As union president Alejandra Barrales told the assembled strikers after they voted to accept the deal, "They asked us not to declare this a victory over the company, but we can't avoid saying it, 'We won!'"

The strike was one of the highest-profile labor battles to take place in Mexico in recent years and could well set the tone for the future.

It was also the first major strike under the new government of Vicente Fox, leader of the conservative PAN party who won the presidency last year, toppling the ruling PRI party that had run Mexico as a one-party state for more than seven decades.

Fox is viciously anti-union.

But he has tried to portray himself as a democrat who favors dialogue over repression.

Interestingly, the Aeromexico strike was the first walkout in the transportation or communication industry in recent memory where the government didn't impose Mexico's version of the Taft-Hartley anti-union law--by declaring the strike a threat to national security and therefore illegal.

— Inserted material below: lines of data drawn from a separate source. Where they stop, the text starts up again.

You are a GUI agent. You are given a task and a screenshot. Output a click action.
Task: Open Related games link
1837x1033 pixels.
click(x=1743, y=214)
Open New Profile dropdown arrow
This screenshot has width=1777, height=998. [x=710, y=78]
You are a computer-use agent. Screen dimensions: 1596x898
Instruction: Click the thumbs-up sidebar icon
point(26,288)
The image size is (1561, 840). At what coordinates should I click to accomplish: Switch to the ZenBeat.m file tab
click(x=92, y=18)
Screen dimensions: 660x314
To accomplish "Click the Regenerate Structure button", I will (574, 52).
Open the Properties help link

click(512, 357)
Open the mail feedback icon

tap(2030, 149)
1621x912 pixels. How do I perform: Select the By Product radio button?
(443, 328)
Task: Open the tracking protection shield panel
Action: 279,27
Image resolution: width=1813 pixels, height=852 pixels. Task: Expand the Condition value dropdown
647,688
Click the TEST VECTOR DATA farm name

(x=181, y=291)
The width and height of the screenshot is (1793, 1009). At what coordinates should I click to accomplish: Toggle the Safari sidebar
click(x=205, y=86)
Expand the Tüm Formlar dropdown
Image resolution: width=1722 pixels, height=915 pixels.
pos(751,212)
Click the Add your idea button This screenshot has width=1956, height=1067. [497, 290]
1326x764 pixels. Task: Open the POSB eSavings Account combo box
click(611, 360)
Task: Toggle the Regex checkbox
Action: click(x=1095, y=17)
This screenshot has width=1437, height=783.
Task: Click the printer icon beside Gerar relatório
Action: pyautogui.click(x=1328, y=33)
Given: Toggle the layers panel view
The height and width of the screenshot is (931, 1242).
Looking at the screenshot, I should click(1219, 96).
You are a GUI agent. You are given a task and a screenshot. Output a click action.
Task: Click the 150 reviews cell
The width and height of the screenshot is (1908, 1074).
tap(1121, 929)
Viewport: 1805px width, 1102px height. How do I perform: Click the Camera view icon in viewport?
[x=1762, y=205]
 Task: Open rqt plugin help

While not a huge workforce, the flight attendants' victory could give confidence to other sections of workers--helping to lay the basis for larger battles to come.

The strike came on the heels of two important events for the Mexican labor movement.

First, hundreds of thousands of workers marched on May Day in Mexico City, and when Fox tried to address the crowd, he was drowned out by whistles and chants--a sign of opposition to his proposal for a regressive value-added tax on consumer goods.

Unlike in years past, Mexico's independent unions and the PRI-affiliated unions--which were tightly connected to the state when the PRI was in charge--suddenly found they had a common enemy in Fox.

If Fox tries to carry though his broad attacks on workers, this could inspire a spirit of militancy within more conservative unions.

Second, Labor Secretary Carlos Abascal revealed the right-wing reality behind Fox's "democratic" facade in a speech arguing that a woman's place is in the home.

This sexist outburst undoubtedly played a role in bolstering the determination of the striking flight attendants, who are mostly female.

In fact, when one Aeromexico manager echoed Abascal's garbage by saying that giving the union a raise would be like "giving his wife more money for household expenses," union members only stiffened their resolve.

Not unlike his buddy George W. Bush in the U.S., Fox could unite an opposition if he pushes a hard right-wing attack.

This potential unity among workers will be crucial in resisting the employers' attacks as the Mexican economy continues to slide toward a recession.

Mexico is being hit hard by the economic slowdown in the U.S.

Some economists are predicting up to 100,000 layoffs out of a workforce of about 1.4 million in the maquiladora factories along the U.S. border by the end of the year.

Widespread unemployment would mean greater pressure on Mexican workers to come to the U.S. looking for work--at precisely the same time that U.S. workers face layoffs.

No doubt, bosses on both sides of the border will try to pit workers against one another.

That's why building cross-border solidarity--like the binational demonstration against the Free Trade Area of the Americas in San Diego and Tijuana in April--is so important.

We have to organize worker-to-worker solidarity against corporation-to-corporation globalization.